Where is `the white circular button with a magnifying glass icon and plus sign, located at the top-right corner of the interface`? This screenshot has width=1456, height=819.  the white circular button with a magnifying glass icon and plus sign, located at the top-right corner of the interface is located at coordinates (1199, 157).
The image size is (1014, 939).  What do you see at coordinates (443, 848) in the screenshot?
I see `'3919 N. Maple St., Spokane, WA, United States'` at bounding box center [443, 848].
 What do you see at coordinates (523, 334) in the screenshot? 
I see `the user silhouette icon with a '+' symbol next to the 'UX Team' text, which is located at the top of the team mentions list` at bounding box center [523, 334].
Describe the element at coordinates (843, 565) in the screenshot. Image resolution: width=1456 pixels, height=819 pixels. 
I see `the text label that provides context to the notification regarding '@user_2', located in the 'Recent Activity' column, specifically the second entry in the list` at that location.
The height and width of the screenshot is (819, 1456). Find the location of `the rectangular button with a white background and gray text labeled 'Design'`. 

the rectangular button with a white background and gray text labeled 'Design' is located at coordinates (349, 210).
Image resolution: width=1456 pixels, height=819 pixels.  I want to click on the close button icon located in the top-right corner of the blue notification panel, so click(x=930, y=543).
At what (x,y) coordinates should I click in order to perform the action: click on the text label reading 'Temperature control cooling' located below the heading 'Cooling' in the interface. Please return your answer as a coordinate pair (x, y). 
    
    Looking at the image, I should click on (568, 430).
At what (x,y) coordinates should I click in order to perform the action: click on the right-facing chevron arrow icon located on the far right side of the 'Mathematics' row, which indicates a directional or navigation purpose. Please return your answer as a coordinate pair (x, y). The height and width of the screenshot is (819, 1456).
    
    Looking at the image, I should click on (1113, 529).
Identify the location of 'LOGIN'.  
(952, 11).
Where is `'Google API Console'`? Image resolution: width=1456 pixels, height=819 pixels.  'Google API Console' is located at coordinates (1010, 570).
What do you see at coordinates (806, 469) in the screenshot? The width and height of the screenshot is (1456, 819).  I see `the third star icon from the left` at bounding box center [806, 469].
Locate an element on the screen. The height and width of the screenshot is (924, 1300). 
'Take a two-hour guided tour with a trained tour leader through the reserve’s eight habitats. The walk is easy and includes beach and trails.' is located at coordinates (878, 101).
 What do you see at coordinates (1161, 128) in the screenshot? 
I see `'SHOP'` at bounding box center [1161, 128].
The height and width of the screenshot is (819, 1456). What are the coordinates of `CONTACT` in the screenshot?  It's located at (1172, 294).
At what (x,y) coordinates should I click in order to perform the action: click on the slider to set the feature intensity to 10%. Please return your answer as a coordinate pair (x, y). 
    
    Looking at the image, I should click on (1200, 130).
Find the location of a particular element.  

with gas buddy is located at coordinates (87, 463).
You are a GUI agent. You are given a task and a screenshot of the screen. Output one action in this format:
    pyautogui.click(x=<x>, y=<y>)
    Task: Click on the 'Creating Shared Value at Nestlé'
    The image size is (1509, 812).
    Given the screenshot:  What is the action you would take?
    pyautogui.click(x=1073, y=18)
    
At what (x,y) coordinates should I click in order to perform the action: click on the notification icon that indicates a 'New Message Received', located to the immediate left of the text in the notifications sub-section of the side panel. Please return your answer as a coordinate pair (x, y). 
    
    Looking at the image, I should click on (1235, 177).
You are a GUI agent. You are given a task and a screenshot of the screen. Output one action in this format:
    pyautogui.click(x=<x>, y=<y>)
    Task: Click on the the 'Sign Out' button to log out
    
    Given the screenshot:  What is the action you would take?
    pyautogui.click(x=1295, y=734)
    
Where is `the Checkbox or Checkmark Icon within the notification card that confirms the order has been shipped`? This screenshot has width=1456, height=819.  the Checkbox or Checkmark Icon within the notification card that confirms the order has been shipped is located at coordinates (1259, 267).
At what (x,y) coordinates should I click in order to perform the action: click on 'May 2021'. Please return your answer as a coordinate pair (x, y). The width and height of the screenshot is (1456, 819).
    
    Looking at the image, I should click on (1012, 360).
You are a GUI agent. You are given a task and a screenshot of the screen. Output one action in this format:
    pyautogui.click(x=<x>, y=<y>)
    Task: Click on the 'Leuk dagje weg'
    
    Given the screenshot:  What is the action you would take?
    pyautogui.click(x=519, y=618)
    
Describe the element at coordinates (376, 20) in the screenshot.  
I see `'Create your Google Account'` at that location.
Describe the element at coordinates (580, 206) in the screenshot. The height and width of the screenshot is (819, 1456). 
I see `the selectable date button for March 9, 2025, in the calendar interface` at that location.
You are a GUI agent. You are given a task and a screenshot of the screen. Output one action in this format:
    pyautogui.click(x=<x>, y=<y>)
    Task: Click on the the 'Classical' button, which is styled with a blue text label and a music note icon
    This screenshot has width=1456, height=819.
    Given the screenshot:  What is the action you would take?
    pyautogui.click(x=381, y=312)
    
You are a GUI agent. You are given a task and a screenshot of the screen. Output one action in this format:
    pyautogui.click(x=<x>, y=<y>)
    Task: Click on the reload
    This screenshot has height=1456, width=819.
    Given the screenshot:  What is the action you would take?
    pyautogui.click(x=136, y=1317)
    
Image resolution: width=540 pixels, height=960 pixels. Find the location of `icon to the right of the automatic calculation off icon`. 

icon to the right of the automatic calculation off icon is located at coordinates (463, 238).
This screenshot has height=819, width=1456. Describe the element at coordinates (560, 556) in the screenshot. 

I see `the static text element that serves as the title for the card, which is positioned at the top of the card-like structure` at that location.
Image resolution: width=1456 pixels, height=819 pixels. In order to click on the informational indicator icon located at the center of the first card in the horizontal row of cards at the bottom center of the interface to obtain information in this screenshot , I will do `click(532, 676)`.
###
SHORT PROBLEM:
Can you repeat the lines of the material starting at the one containing "The height and width of the screenshot is (819, 1456). Find" and ending at the one containing "coordinates (349, 210)."?

TASK SOLUTION:
The height and width of the screenshot is (819, 1456). Find the location of `the rectangular button with a white background and gray text labeled 'Design'`. 

the rectangular button with a white background and gray text labeled 'Design' is located at coordinates (349, 210).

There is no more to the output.